Jason didn’t see who asked it, but he ticked off the names aloud anyway. “Gray, Candy and Superman.” The soldier already had that nickname when Jason had met him, but he’d seen enough action out of the man to know the guy deserved it. Lately he’d taken to watch duty. They called it ‘sitting the wall’ but in reality they were on roof tops. Superman was up on the police station now, along with Candy. Gray was out on one of the houses, which was just as well since the scientist’s talking to himself made everyone a little uneasy. They were all a little stressed and tired, run down, but Gray might just be full-blown crazy.
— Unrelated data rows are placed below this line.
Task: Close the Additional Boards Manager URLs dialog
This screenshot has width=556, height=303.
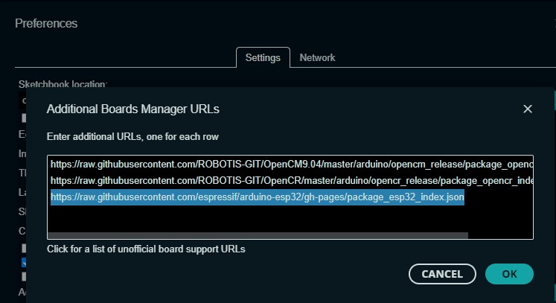Action: tap(528, 109)
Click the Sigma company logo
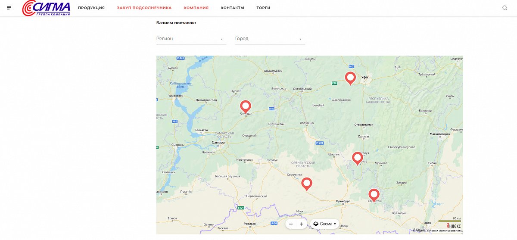 coord(47,8)
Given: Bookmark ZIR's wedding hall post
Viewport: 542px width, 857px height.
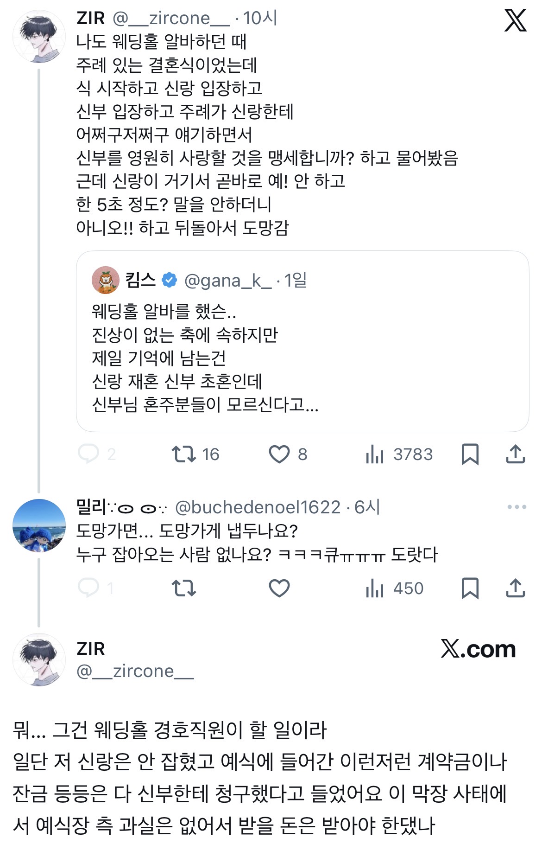Looking at the screenshot, I should (470, 454).
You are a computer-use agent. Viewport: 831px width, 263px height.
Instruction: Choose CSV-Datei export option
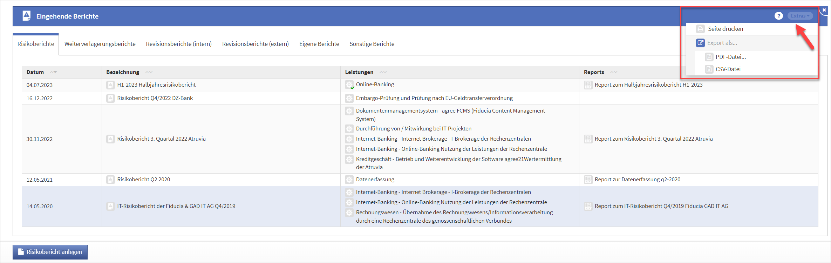click(x=728, y=69)
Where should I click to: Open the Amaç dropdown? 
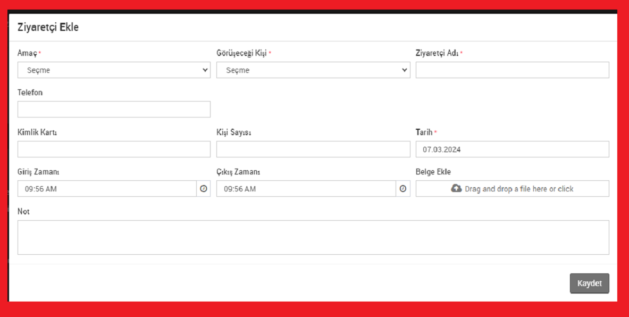point(114,70)
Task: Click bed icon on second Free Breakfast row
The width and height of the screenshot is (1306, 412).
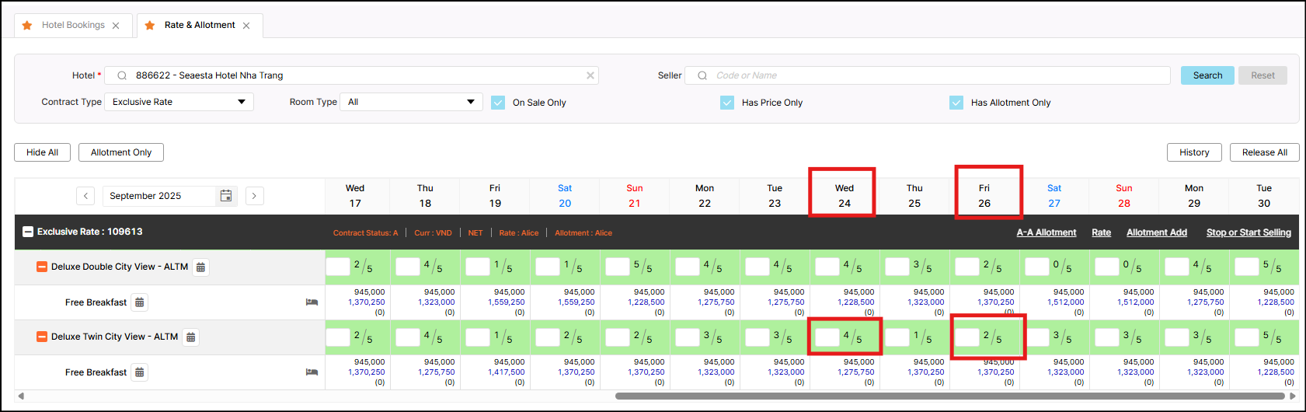Action: pyautogui.click(x=312, y=372)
The room fell to silence again. Ever since the decision had been made to stand some ground, the whole group had been looking to Jason for orders. “Eric,” he said at last, “you and Tom, grab some sacks and see if you can scrounge up some more food from that other field just south of the wall. Take Private Walker with you.” The three of them nodded. “Bruce, if you’re up to it, I want you to go outside the fence, north-west, and check out the warehouse we can see from the roof.”

“Aye aye.” Bruce tapped his fingers to his brow in salute.

“Cut that out.” Bruce smirked back at Jason. “Johnny, you know this town, right?”

Johnny was a skinny kid. He’d probably be in high school if not for the end of the world. “Yeah.”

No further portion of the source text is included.